Given text section start

By the way, slinging a pebble can be effective up to 200 yards (183 metres), so they were not really snipers as we would think of them today but with the same task. No doubt they kept company together, if only to eat at the same table and not bump elbows! So I would say that the Left-Handers Club was a tad slow in announcing an International Left-Handers Day in 1992!

Judges 3:15 mentions Ehud, a left-handed man (sermon title: “How Lefty Killed Hefty!”; read 3:15-30). And I Chronicles 12:2 tells of ambidextrous men who were both archers and slingers, also of the tribe of Benjamin.

The interesting truth in the Judges 20:16 reference is that the word “left-handed” there means “lame, or bound, in his right hand” (E.W. Bullinger). So these soldiers from the tribe of Benjamin were not merely natural lefties, but were disabled or handicapped in some way in their right hands. Yet they conquered their disability by training and became exceptional lefties whom we are still talking about milleniums later!

We have all at some time or another felt handicapped in what we can do. Perhaps it was a lack of money or an opportunity to go to college or university, or we were too young for promotion or had the wrong color of skin. But we can see now by this example that it is what we do when we are vulnerable that counts! “God chose what is foolish in the world to shame the wise; God chose what is weak in the world to shame the strong; (28) God chose what is low and despised in the world, even things that are not, to bring to nothing things that are” (I Corinthians 1:27-28).

“Uncle Bud” Robinson, a holiness evangelist, was a bad stutterer and couldn’t read or write when he was converted at age 20 and called to preach. But he wrote over 10 books and hundreds of weekly columns in Christian magazines, and preached an average of 500 sermons a year in 72 denominations over a period of 61 years.

He prayed this prayer every day, “Oh Lord, …help me to sign the contract to fight the devil as long as I’ve got a fist, and bite him as long as I have a tooth, then gum him till I die. All this I ask for Christ’s sake. Amen.”

Given text section end
Supplied information section start

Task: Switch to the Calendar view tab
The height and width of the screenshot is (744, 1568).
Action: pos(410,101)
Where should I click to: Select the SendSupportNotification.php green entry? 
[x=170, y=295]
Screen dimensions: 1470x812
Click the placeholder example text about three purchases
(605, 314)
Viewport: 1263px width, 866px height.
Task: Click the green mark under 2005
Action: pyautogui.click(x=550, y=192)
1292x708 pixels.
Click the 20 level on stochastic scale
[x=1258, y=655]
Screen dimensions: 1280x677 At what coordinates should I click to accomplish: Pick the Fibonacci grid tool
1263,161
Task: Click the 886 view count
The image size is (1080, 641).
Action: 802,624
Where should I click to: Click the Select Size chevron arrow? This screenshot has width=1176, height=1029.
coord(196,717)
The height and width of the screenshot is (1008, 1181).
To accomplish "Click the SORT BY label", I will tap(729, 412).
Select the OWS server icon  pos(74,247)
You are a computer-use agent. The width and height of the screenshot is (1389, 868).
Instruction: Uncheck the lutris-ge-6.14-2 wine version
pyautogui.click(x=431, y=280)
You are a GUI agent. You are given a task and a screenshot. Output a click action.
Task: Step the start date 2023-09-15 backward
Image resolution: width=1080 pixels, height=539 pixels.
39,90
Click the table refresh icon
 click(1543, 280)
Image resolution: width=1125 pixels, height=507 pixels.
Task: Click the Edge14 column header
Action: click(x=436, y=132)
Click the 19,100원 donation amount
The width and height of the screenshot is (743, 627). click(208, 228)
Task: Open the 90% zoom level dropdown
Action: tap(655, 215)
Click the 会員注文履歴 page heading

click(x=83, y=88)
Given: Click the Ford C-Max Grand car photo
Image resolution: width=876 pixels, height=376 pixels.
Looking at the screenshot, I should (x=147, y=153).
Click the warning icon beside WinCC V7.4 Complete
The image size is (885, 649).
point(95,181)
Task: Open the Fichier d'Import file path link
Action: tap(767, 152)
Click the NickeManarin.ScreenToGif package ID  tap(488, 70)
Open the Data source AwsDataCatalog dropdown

Supplied information section end

● **Exercise prompt**:
In the text on left-handed soldiers, over how many years did "Uncle Bud" Robinson preach?

● **Task output**:
He preached over a period of 61 years.